Recommendations for metadata or knowledge graphs?

As we grow with Weaviate, we realize that retaining document structure is important. So for example, when vectorizing FAQ docs, we want to keep track that a given answer matches to a given question. Or if modeling word documents, tracking which portion of the document is Title vs. Paragraph vs. Section Header etc… all of these document structure details are important.

I realize we can build a schema for each structure, ie:

 FAQSchema
 TitleParagraphSectionSchema

But this feels tedious and manual. Instead, I imagine using metadata tags.

GeneralSchema{
  # FAQ Implementation
   metadata: {
      is-question: True
      answer: <id-of-answer-object>
   }

Each document type would impose structure through this metadata.
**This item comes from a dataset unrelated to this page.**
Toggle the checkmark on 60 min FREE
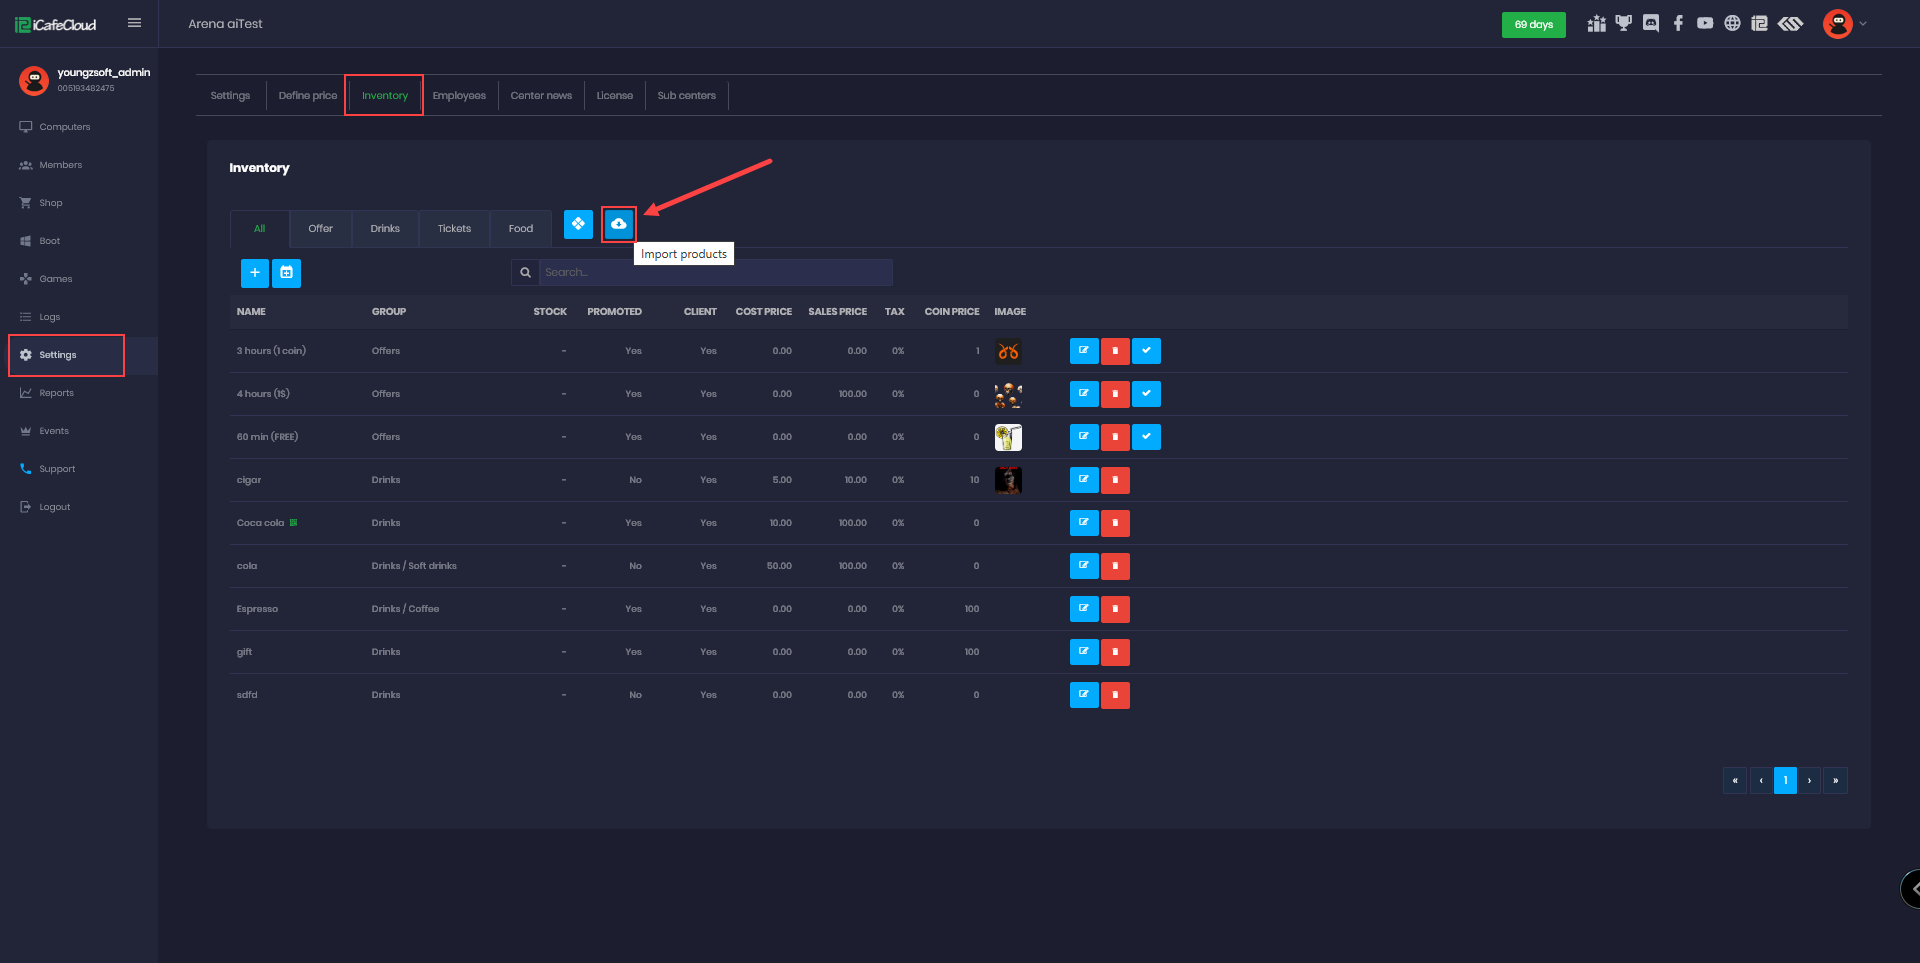This screenshot has height=963, width=1920. click(1146, 437)
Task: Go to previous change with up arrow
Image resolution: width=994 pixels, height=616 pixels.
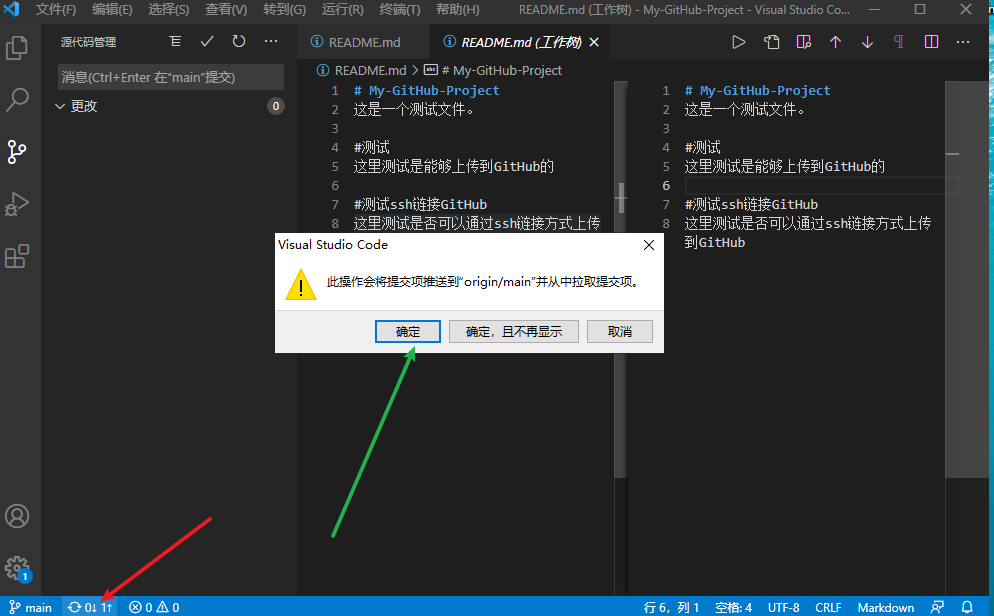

The problem is that, as far as I understand, weaviate schemas are fixed. So the tags would either have to be known a-priori, or they would be stored inefficently in a list like:

metadata: ['tag1:value1', 'tag2:value2']

It would then be inefficient or impossible to do searches like “where tag = foo”.

Or am I wrong and schemas can/should be dynamic? IE we can add additional fields and its ok as long as they are roughly the same throughout (ie. all the docs in the schema ave the same metadata?)

Do you guys (weaviate team) have any recommendations for best practices on how to approach something like this. My initial thoughts are:

  1. Go with dynamic schemas but try to keep objects with similar metadata isolated (ie. FAQ docs aren’t mixed with other docs)

  2. Add nameless placeholder tags into the shared schema and let callers manage them

    GeneralSchema{
       ...
       tag1: str
       tag2: str
       tag3: str
    

    }

These can be empty, or optionally used like

   # Faq impl
   GeneralSchema { 
       tag1: "some question"
       tag2: "answer-id"
   }

Where it is up to the caller to understand that tag1 is a question and tag2 is an answer ID and so on. By the way, does adding empty fields like these tags add overhead to indexing/search performance, even if they remain empty for most use cases?

(OP here) I’m requesting to close this because I believe weaviate supports whatever we want to do, and its outside fo the scope for weaviate forum to be asking it.

Ultimately AutoSchemas are one way to accomplish this, the other is to find a way for my calling code to be more intelligent about custom fields in schemas.

1 Like

Hi Adam!

Thanks for following on.

Modeling in Weaviate is a topic that we see a lot of questions around. Also it is always evolving :wink:

For example, in our recently released 1.22 version, we introduced Nested Object Storage, so now you can add data just like you have imagined :star_struck:

It’s the first iteration of this feature, but it will for sure make the modeling part a more delightful experience.

Properties of a collection in Weaviate are not fixed. you can add properties later on. You will not be able to have the same property with different object types, as this will break the logic for filters, for example.

It is a good practice to create your classes beforehand to make sure that a class related config (InvertedIndexConfig, vectorizer, etc) is the way you want. You need to consider that you can only change some of the properties after you created a class, without reindexing/reimporting your data.

Auto Schema will try it’s best to create a “good for all” class definition. What you can do is get that auto created class schema and tweak it to your own necessity.

For example, adding empty fields will only add overhead if you deliberately specify it to index null state. On the other hand, it will allow you to filter by null fields.

This was a feature introduced in 1.16

Let me know if that helps!

Thanks!

This is super helpful thank you.

  1. Can’t wait to try 1.22 - I totally missed this announcement :slight_smile:

  2. Thank you as well for the point about null indexing - that’s very useful and also when right over my head.

Properties of a collection in Weaviate are not fixed. you can add properties later on. You will not be able to have the same property with different object types, as this will break the logic for filters, for example.

Is this bad for performance though? If I add a new property, does it have to re-index all the vectors or do some otherwise slow batch operations in the background to stay in sync? We dont’ anticipate doing this often, but maybe once in a while.

Like for example - would these systems be similarly performant:

  1. A fixed schema that never changes
  2. AutoSchema but all the data always has the same fields, so for all intents and purposes, the schema never changes after it’s originally inferred, but we don’t know it a-priori.
  3. A fixed schema, but an additional property here and there.

When you add a new property, by default it will be marked as to skip: false.

As it will impact the generated vector, the object will need to be revectorized.

So it is up to you to decide. If you do not want that property to be in the vectorized content, you need to set skip to true. So any time you change or add it to an object, Weaviate will not revectorize the object.

So Auto Schema will basically do that. If you throw a new content in a property that is not yet defined, Weaviate will define it for you and try to find the best default configuration for it, considering data type, etc.

The ammount of properties should not degrade performance, AFAIK.

Let me know if that helps :slight_smile:

Thanks!

2 Likes